On May 25, 2018 the European Union’s General Data Protection Regulation (GDPR) will come into force. The GDPR will create new requirements for Canadian companies that handle the personal information of European individuals. The GDPR also allows for heavy penalties to be imposed on organizations that fail to comply with this new regulatory regime. Based on this, Canadian companies who are involved in M&A transactions should be sure to determine whether the GDPR applies to a target and carefully consider the risks associated with non-compliance.

The GDPR regulates the processing by an individual, a company or an organization of personal data relating to individuals in the EU. Similar to Canadian privacy law, “personal data” is constituted by any information that relates to an identified or identifiable living individual and “data processing” captures a wide range of manual and automatic operations performed on personal data.
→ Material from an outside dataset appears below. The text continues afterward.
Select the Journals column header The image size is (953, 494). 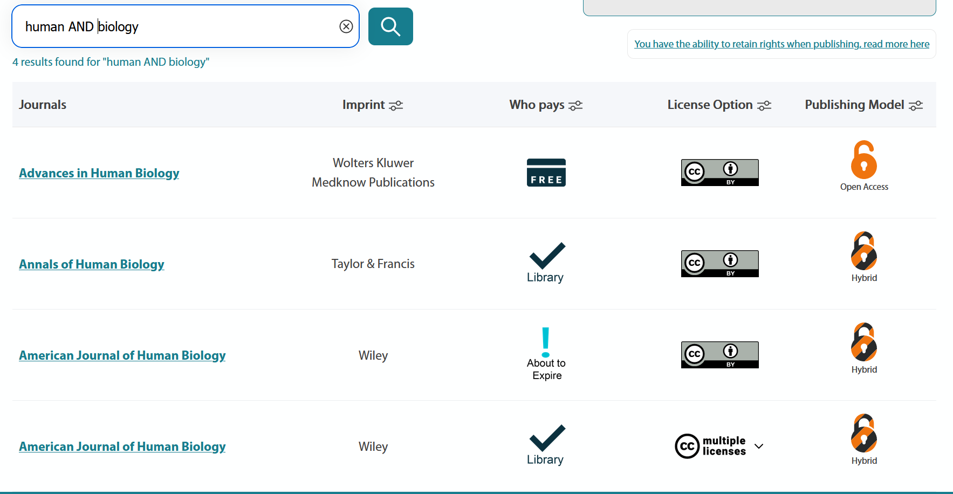point(42,105)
Importantly, the GDPR applies to activities that take place outside of the borders of the EU and also applies regardless of the size of the organization.
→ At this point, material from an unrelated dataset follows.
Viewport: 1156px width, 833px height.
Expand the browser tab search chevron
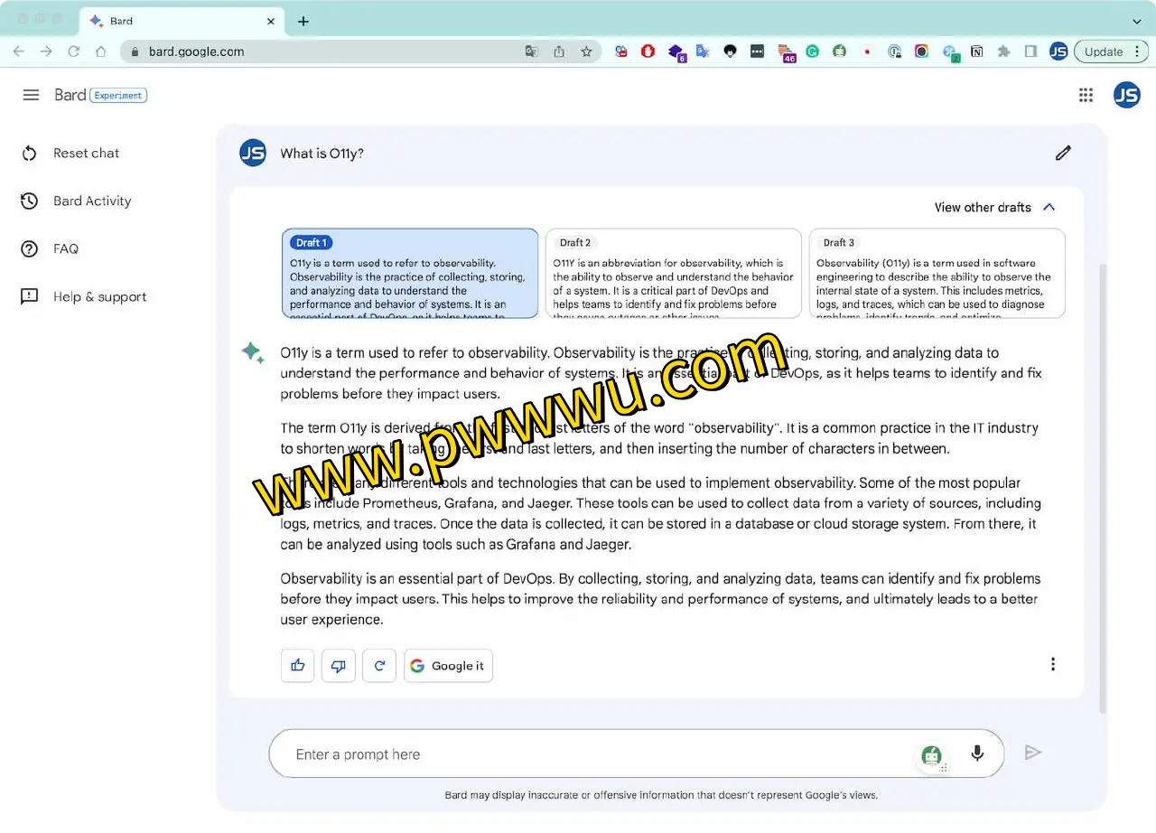pos(1136,21)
Given the broad scope of activity the GDPR captures, it is safe to assume that most Canadian businesses that sell to Europeans or have operations in Europe should obtain legal advice in order to determine whether the GDPR applies to them.

This is especially important when considering that organizations who are found to be non-compliant can face large fines of up to four per cent of their global revenue or €20 million, whichever is higher. The GDPR also gives individuals the right to seek compensation for damages caused by violations of the GDPR.

Given the magnitude of these penalties and the wide scope of organizations and activities that are caught by the GDPR, both potential targets and acquirers should be aware of the impact the GDPR could have once it is in force. Targets should conduct an analysis to determine which, if any, of their operations may be caught by the GDPR and document any compliance measures that are implemented. Acquirers, on the other hand, should familiarize themselves with the GDPR in order to put themselves in the best position to identify any possible issues with the GDPR in a transaction. For more on the due diligence process related to the GDPR, see our previous blog post on this topic.

In Canada, Norton Rose Fulbright recently rolled out an artificial intelligence legal chatbot called Parker for clients seeking to know if they are affected by GDPR. Parker uses natural language processing to answer a variety of questions businesses in Canada may have about GDPR.